The definite integral from a to b of f of x d x, equals F of x evaluated from a to b, which equals F of b minus F of a, where F of x is the integral of f of x d x.\[ \int_a^b f(x)\,dx = F(x)\Big|_a^b = F(b)-F(a) \quad \text{where } F(x) = \int f(x)\,dx \]

The definite integral from a to b of c times f of x d x, equals c times the definite integral from a to b of f of x d x.\[ \int_a^b cf(x)\,dx = c\int_a^b f(x)\,dx \]

The definite integral from a to a of f of x d x equals 0. The definite integral from a to b of f of x d x equals negative the definite integral from b to a of f of x d x.\[ \int_a^a f(x)\,dx = 0 \qquad \int_a^b f(x)\,dx = -\int_b^a f(x)\,dx \]
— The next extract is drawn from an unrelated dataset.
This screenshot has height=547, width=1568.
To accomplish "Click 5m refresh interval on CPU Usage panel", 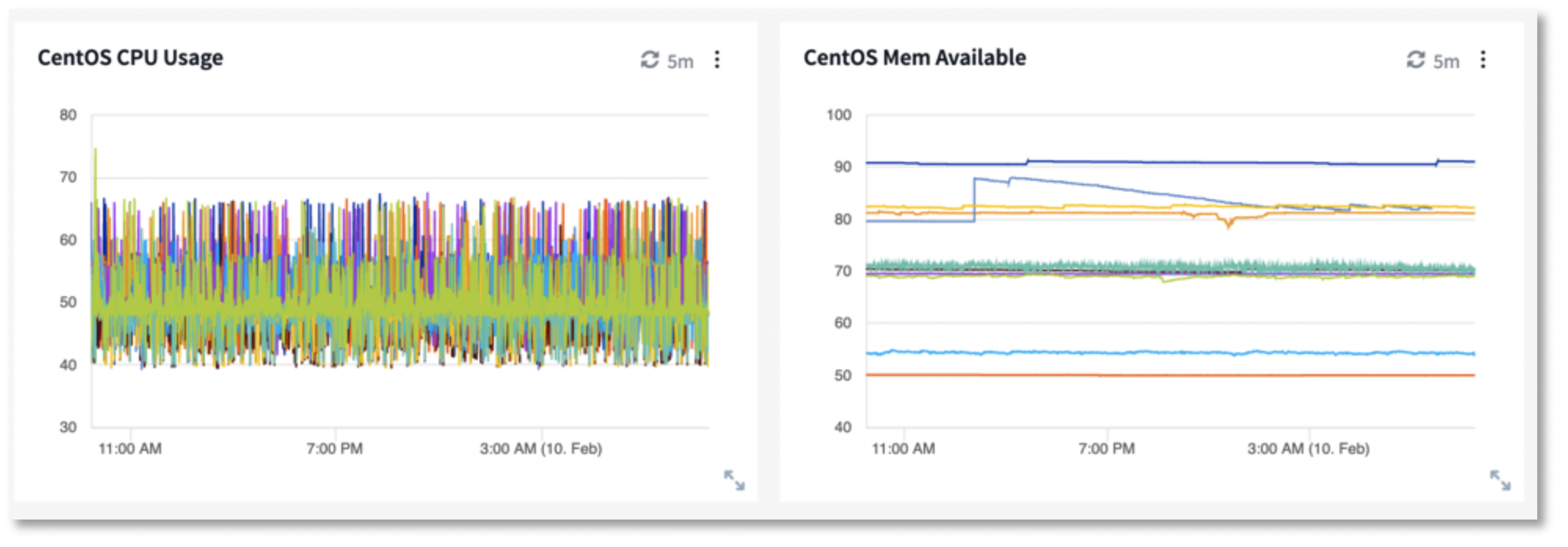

The definite integral from a to b of f of x d x, equals the definite integral from a to c of f of x d x, plus the definite integral from c to b of f of x d x.\[ \int_a^b f(x)\,dx = \int_a^c f(x)\,dx + \int_c^b f(x)\,dx \]

The definite integral from a to b of c d x, equals c times the quantity b minus a.\[ \int_a^b c\,dx = c(b-a) \]

If f of x is greater than or equal to 0 on the interval a to b, then the integral from a to b of f of x d x is greater than or equal to 0.\[ \text{If } f(x) \geq 0 \text{ on } a \leq x \leq b, \text{ then } \int_a^b f(x)\,dx \geq 0 \]

If f of x is greater than or equal to g of x on the interval a to b, then the integral from a to b of f of x d x is greater than or equal to the integral from a to b of g of x d x.\[ \text{If } f(x) \geq g(x) \text{ on } a \leq x \leq b, \text{ then } \int_a^b f(x)\,dx \geq \int_a^b g(x)\,dx \]

The integral of 1 d x equals x plus c.\[ \int dx = x + c \]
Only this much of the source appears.